O QUE FAZER
1. Transcreva do texto sobre a revisão anual dos investimentos tudo desde "Virada de ano" até "as aplicações financeiras.".
2. Traduza para o inglês esta frase do texto sobre a revisão anual dos investimentos: "Há consenso entre os gestores de que a dívida pública e o baixo crescimento são os principais problemas do país."
3. Prossiga com o texto sobre a revisão anual dos investimentos a partir da última frase apresentada.

TEXTO PARA LEITURA
--------
Virada de ano é hora de avaliar os investimentos e fazer ajustes. A revisão anual é importante para alinhar o perfil da carteira com os objetivos e adequar os produtos às perspectivas do novo cenário, de modo a obter maiores rendimentos e lucros.

Fizemos um trabalho junto aos gestores para entender o que eles estão esperando para o ano novo, que desafios eles estão se preparando para enfrentar e quais oportunidades estão avistando. Essas informações também são valiosas para ajustar as aplicações financeiras.

Há consenso entre os gestores de que a dívida pública e o baixo crescimento são os principais problemas do país. Será preciso implantar mudanças estruturais, principalmente a Reforma da Previdência, para estancar a deterioração do déficit e alcançar a sustentabilidade fiscal. Eles estão otimistas com a agenda liberal e reformista, de privatizações e concessões. Ademais, as reformas microeconômicas, setoriais e medidas de desburocratização devem destravar os negócios e contribuir para maior produtividade. Os números para o crescimento do PIB já estão sendo revisados para cima.

O Brasil está bem posicionado em relação aos emergentes para receber fluxo de estrangeiros. Só precisa fazer o dever de casa conforme manda a cartilha. A inflação segue sob controle, em função da atividade que ainda vai prosseguir em ritmo lento e, por isso, os juros devem permanecer baixos. O balanço de pagamentos se mantém estável.

Há unanimidade em reconhecer que o novo governo terá muitos desafios pela frente. O presidente eleito conta com forte apoio político. No entanto, os embates que serão travados no Congresso e a forma de execução das reformas vão dar o tom do mercado local durante o ano.
--------
ENTRADAS FORNECIDAS
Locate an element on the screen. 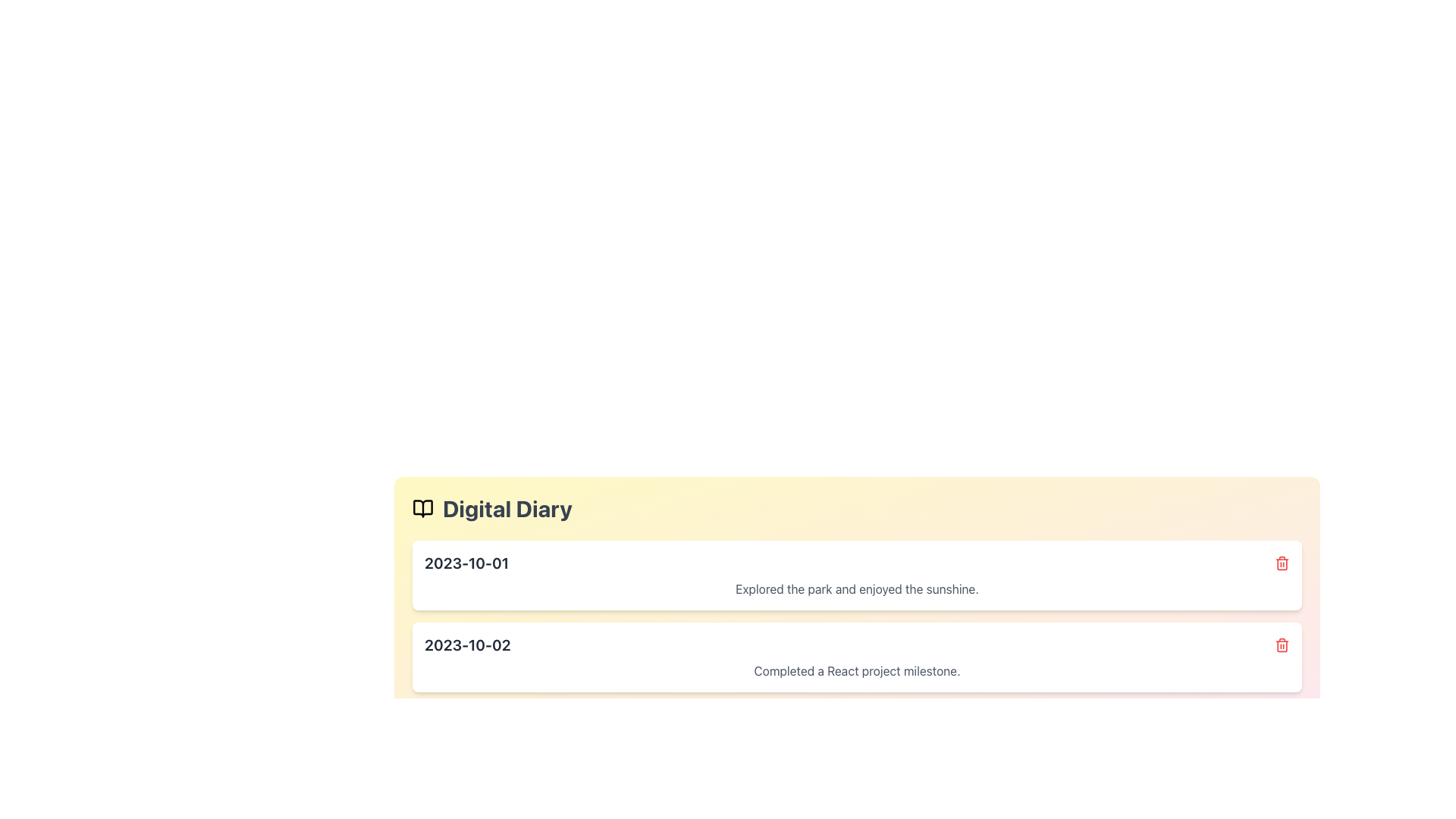 The width and height of the screenshot is (1456, 819). the informational text label displaying a diary entry located below the date '2023-10-01' and to the right of the trash icon is located at coordinates (857, 588).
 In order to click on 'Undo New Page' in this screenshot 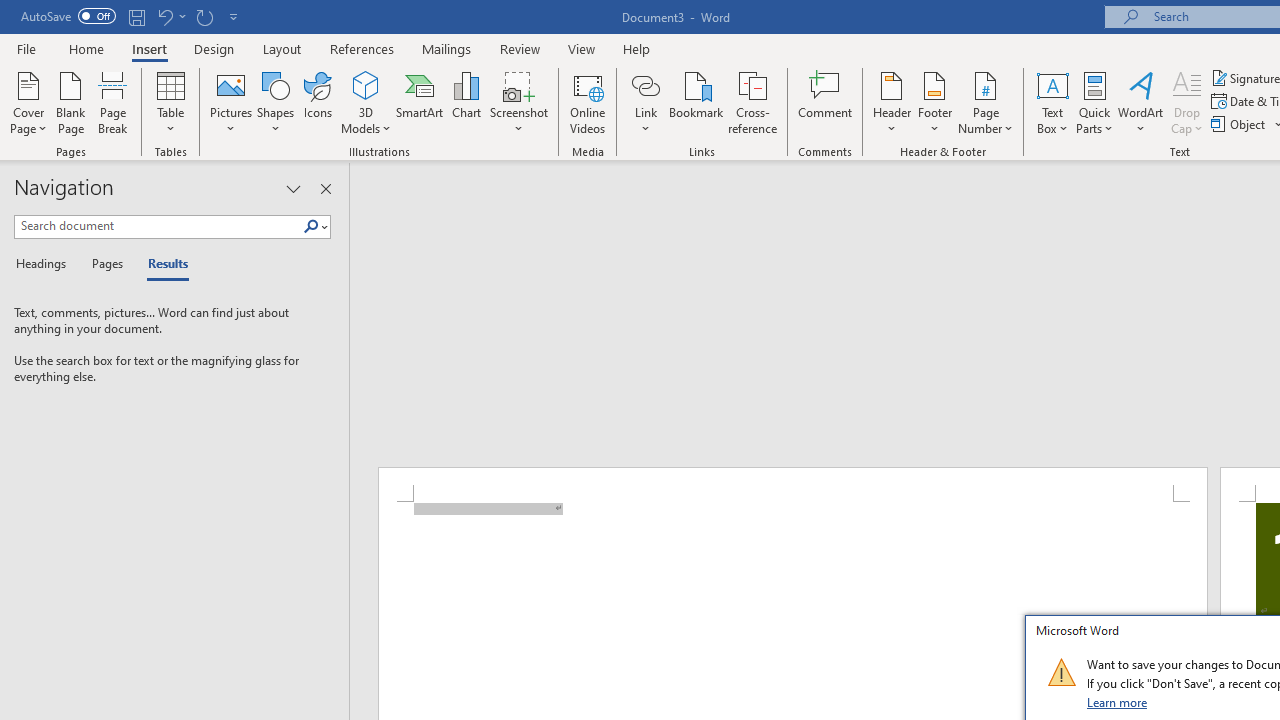, I will do `click(164, 16)`.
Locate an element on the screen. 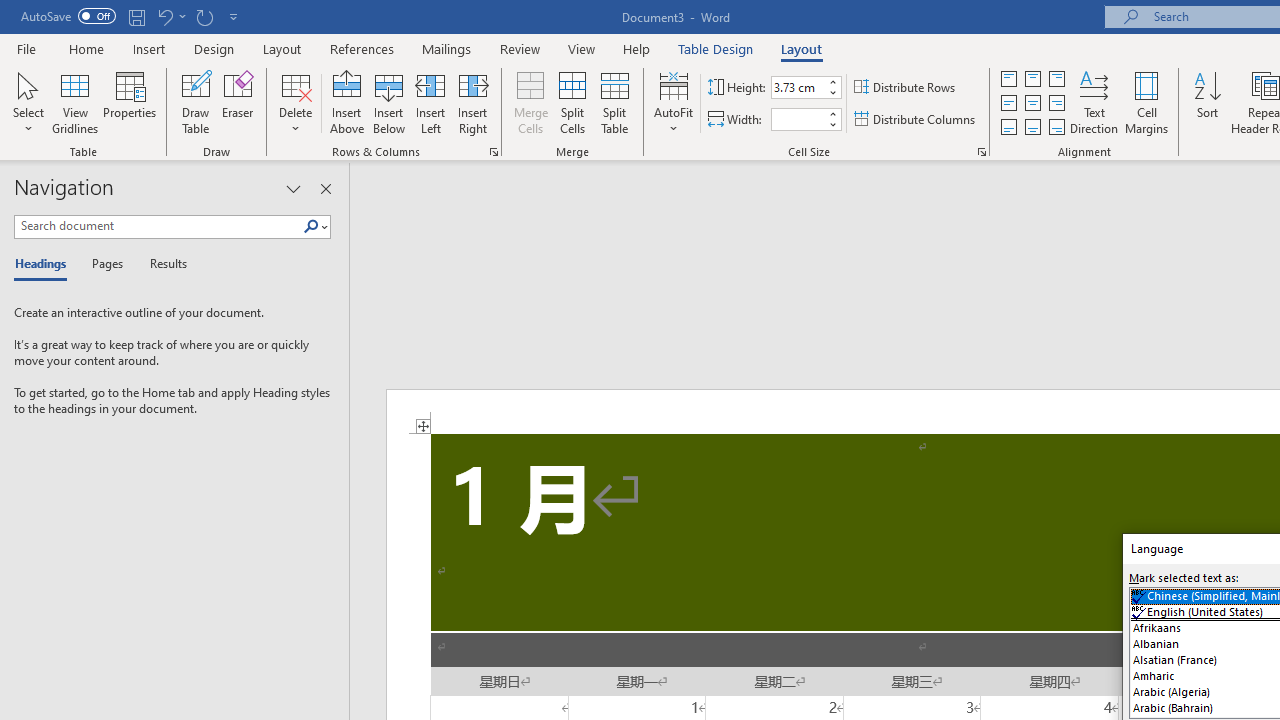  'Split Table' is located at coordinates (614, 103).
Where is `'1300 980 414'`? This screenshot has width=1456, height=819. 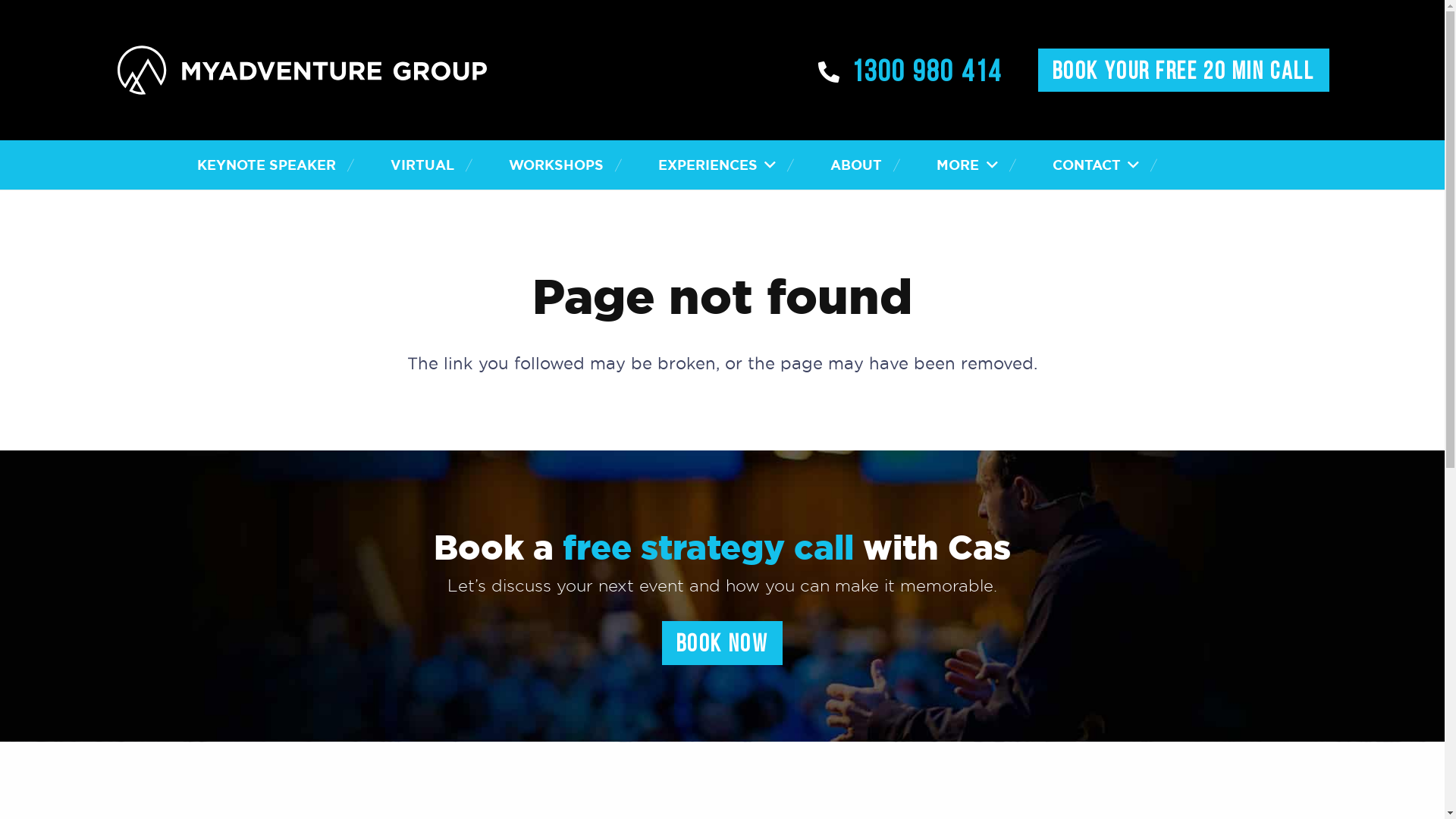
'1300 980 414' is located at coordinates (910, 70).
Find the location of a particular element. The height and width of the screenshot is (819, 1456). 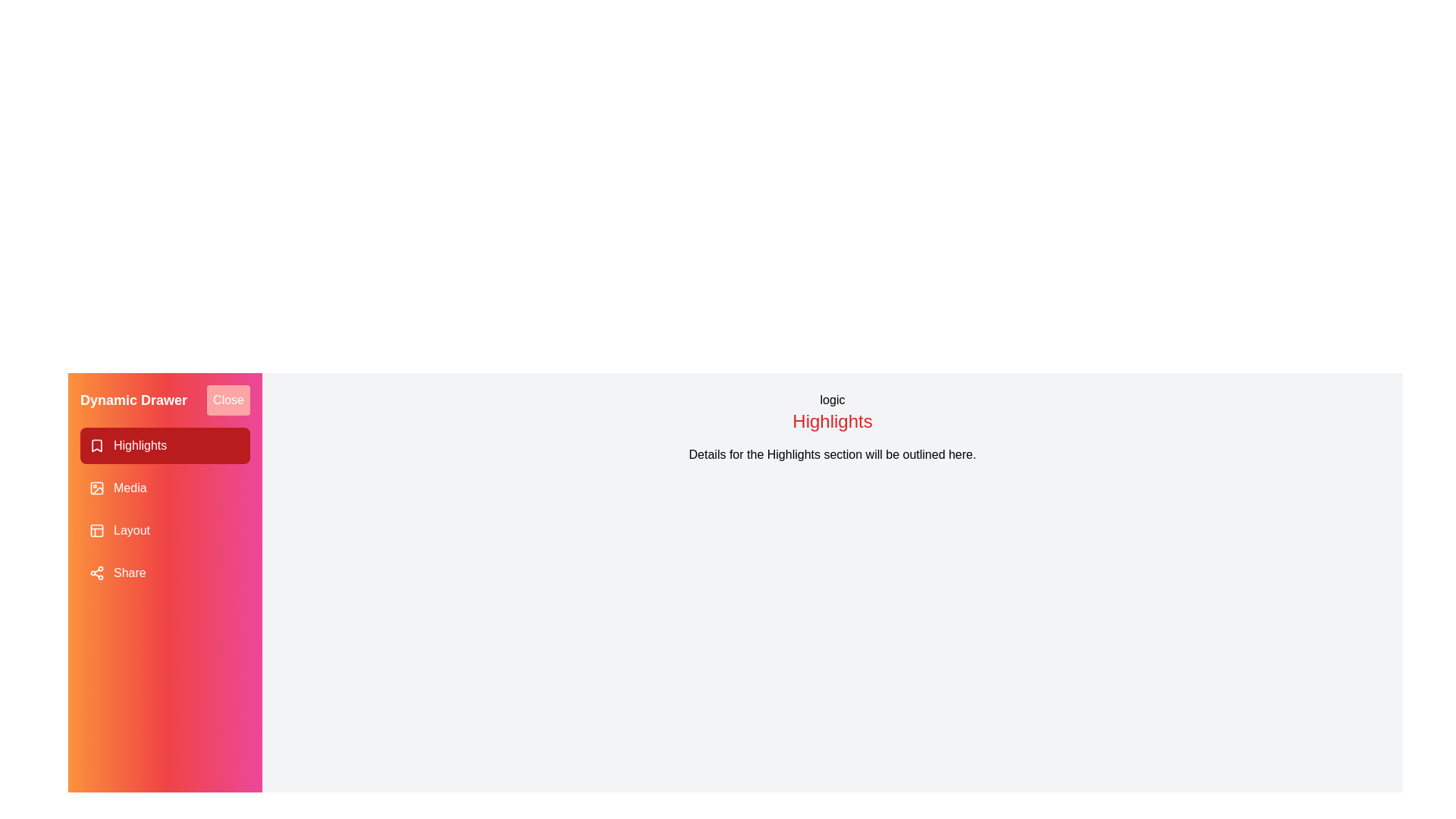

the section Layout from the drawer is located at coordinates (165, 529).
--------
RESPOSTAS DO EXERCÍCIO
1.
Virada de ano é hora de avaliar os investimentos e fazer ajustes. A revisão anual é importante para alinhar o perfil da carteira com os objetivos e adequar os produtos às perspectivas do novo cenário, de modo a obter maiores rendimentos e lucros.

Fizemos um trabalho junto aos gestores para entender o que eles estão esperando para o ano novo, que desafios eles estão se preparando para enfrentar e quais oportunidades estão avistando. Essas informações também são valiosas para ajustar as aplicações financeiras.

2. There is consensus among the managers that public debt and low growth are the country's main problems.

3.
No mercado externo, há potenciais obstáculos no radar dos gestores. Primeiramente, o ritmo do aperto monetário nos EUA. Além disso, há a desaceleração nas economias de China, Zona do Euro e Japão, e, ainda, os desdobramentos do conflito comercial entre EUA e China. Itália, França e Reino Unido também estão sendo monitorados.

Os gestores estão animados com as oportunidades em 2019. Entre os ativos brasileiros, a bolsa é onde estão colocando mais fichas, com destaque para as empresas estatais e as dos setores de consumo e varejo, energia elétrica, bancos e serviços financeiros. As empresas saíram fortalecidas da recessão que assolou o país nos últimos anos e, agora, com estruturas mais enxutas e eficientes, estão prontas para deslanchar.

O mercado de crédito privado também tem potencial para oferecer oportunidades, pois deverá ficar aquecido com novas emissões. Em títulos públicos, há espaço para mais fechamento dos juros nominais e reais e alongamento dos prazos. Para alguns, ainda haverá oportunidades na América Latina, especialmente em Argentina, Chile e México.

A volatilidade estará presente no mercado brasileiro, mas há grandes chances que ele se descole do mercado externo em 2019 e produza bons retornos para os investidores que estiverem com as suas carteiras ajustadas para este cenário mais otimista.